Molecular teamwork makes the organic dream work

Triggering molecular cooperativity in organic semiconductors to enhance the performance of smartwatches, solar cells, and other organic electronics.

Purdue University researchers discovered a way to trigger cooperative behavior in organic semiconductors, an energy- and time-saving phenomenon that may help enhance the performance of smartwatches, solar cells, and other organic electronics.

This discovery came from a team of researchers, including Dr. Brett Savoie, a Charles Davidson Associate Professor of Chemical Engineering, and  Dr. Bumjoon Seo, a Post-Doctoral Research Assistant in the Davidson School of Chemical Engineering, in collaboration with the research group of Dr. Ying Diao at the University of Illinois.

Their work will appear in Nature Communications at 10 a.m. GMT/5 a.m. CST Tuesday, March 21, and is associated with the DOI: 10.1038/s41467-023-36871-9.

“We discovered a new conductive material that shows a rapid “cooperative” phase change that changes its dimensions (it shrinks) and conductivity (it gets less conductive). Cooperative transitions are interesting because they happen very quickly and without much energy input,” explained coauthor Brett Savoie. “Theoretically this transition could be as fast as the speed of sound, but in practice it is usually slower because of imperfections. The main near-term applications are using the material as an actuator for robotics or an environmentally responsive circuit element.”  

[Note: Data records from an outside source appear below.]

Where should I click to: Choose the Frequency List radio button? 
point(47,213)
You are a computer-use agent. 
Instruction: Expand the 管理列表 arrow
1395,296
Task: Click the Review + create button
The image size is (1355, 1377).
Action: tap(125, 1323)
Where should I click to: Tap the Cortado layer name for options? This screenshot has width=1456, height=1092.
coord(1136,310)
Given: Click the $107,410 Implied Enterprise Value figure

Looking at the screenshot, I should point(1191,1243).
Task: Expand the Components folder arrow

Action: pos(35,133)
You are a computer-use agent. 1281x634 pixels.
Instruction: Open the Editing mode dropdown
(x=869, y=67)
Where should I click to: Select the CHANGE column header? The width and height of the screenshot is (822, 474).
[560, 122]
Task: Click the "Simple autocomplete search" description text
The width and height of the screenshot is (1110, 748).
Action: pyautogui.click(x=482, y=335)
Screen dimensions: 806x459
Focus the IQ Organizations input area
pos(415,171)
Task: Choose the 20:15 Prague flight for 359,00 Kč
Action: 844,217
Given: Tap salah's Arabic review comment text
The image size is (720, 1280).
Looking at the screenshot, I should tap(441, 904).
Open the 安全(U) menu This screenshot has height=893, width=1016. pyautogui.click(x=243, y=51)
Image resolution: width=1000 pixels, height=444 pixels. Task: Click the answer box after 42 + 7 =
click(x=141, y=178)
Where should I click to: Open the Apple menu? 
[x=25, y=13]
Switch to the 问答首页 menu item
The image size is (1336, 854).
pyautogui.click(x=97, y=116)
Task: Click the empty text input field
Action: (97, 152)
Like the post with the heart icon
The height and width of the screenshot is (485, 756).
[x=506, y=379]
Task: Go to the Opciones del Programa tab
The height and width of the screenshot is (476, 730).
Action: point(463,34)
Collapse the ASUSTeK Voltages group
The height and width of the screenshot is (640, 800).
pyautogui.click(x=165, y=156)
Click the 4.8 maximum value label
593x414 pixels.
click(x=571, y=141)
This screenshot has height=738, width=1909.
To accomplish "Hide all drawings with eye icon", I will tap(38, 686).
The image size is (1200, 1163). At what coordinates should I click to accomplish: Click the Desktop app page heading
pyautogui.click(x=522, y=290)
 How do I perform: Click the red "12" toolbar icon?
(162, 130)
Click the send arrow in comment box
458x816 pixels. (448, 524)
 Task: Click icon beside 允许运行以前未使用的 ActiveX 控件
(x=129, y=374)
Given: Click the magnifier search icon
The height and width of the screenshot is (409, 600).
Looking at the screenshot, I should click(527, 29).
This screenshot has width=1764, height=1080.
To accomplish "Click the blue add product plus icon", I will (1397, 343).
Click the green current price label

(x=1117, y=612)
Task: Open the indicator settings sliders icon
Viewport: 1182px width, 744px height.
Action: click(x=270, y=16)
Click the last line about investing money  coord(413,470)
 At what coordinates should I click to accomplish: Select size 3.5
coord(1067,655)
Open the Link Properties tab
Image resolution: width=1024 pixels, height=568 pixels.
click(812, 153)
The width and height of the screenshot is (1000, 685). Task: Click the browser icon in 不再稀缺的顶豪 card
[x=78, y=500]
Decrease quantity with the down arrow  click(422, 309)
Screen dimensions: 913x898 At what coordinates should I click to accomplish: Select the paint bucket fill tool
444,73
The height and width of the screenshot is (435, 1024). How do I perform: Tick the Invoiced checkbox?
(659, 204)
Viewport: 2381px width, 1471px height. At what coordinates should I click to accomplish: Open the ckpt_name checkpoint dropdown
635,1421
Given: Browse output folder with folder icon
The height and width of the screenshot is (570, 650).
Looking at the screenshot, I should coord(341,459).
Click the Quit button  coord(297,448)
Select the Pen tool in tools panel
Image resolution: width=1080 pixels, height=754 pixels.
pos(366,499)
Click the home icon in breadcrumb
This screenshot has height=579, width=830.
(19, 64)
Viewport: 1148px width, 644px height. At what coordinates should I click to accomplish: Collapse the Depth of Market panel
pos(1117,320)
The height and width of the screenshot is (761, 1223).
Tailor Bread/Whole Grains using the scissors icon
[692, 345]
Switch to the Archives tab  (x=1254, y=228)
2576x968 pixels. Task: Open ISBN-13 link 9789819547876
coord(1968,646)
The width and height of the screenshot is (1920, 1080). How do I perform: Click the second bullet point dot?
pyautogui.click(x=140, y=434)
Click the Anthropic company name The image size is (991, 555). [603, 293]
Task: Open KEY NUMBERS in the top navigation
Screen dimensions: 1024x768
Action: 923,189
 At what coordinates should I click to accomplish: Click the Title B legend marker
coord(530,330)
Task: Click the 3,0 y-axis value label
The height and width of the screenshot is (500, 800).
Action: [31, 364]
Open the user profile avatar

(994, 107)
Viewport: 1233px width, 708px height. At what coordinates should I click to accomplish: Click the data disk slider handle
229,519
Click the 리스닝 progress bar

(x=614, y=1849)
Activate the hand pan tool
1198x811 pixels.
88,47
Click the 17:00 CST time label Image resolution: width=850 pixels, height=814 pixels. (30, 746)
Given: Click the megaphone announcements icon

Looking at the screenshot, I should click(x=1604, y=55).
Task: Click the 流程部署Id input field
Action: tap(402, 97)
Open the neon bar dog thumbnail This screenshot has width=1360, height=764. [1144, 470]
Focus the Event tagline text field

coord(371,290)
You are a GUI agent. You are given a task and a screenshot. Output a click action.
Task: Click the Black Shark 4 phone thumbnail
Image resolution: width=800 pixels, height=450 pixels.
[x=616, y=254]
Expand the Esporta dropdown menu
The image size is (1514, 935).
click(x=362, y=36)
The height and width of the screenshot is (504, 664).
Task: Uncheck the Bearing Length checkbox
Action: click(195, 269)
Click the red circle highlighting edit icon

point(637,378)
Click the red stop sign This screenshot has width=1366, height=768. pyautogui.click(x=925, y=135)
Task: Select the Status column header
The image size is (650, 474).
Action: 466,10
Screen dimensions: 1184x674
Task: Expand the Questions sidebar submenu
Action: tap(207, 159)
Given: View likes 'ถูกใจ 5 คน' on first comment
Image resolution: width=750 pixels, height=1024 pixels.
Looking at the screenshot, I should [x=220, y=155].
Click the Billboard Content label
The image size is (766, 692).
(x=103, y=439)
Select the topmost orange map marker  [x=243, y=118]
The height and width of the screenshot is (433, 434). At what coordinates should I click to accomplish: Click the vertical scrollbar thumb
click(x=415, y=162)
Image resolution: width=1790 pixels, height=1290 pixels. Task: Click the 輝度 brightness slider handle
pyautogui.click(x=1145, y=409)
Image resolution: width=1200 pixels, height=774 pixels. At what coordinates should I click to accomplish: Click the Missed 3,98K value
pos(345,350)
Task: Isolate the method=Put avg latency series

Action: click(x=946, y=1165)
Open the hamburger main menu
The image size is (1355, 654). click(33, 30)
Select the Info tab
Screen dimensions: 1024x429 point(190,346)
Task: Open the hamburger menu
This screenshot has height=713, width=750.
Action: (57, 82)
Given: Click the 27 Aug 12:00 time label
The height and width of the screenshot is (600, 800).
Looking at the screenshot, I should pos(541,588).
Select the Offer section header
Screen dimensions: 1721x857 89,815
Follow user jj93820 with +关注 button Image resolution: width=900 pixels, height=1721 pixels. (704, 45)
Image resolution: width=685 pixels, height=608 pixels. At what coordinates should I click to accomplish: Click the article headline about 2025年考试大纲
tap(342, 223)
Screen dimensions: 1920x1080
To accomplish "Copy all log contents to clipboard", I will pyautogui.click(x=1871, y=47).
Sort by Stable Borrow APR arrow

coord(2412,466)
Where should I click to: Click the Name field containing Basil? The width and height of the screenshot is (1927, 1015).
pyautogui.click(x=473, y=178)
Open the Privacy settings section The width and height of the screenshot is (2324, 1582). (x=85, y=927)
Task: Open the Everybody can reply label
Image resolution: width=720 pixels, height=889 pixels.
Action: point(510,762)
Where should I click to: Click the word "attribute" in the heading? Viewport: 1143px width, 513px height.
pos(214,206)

The researchers discovered that using heat to rearrange the alkyl chains — the clusters of hydrogen and carbon atoms spooling out from the molecule’s core — causes the core itself to tilt, triggering a crystal-wide chain of collapse the researchers refer to as an “avalanche.” This method also caused the crystal itself to shrink. In an electronic device, this translates to a temperature-induced on-off switch.

For a long time, researchers have struggled to manually trigger molecular cooperativity in non-living systems like organic semiconductors. Doing so could help unlock valuable properties in the electronic devices that use them — like the ability to flex without breaking and contour to human skin.

“Our material is also distinct in several other ways,” said Savoie. “It is metal free and also undergoes multiple phase transitions. One of these transitions involves a change in the magnetic state of the material that might also open up new applications.”

An important step for designing dynamic organic electronics is developing dynamic organic semiconductors. And for that to happen, the semiconductor molecules must cooperate.

Coauthors of this work are affiliated with Purdue University, the University of Illinois, the Chinese Academy of Sciences, and Argonne National Laboratory.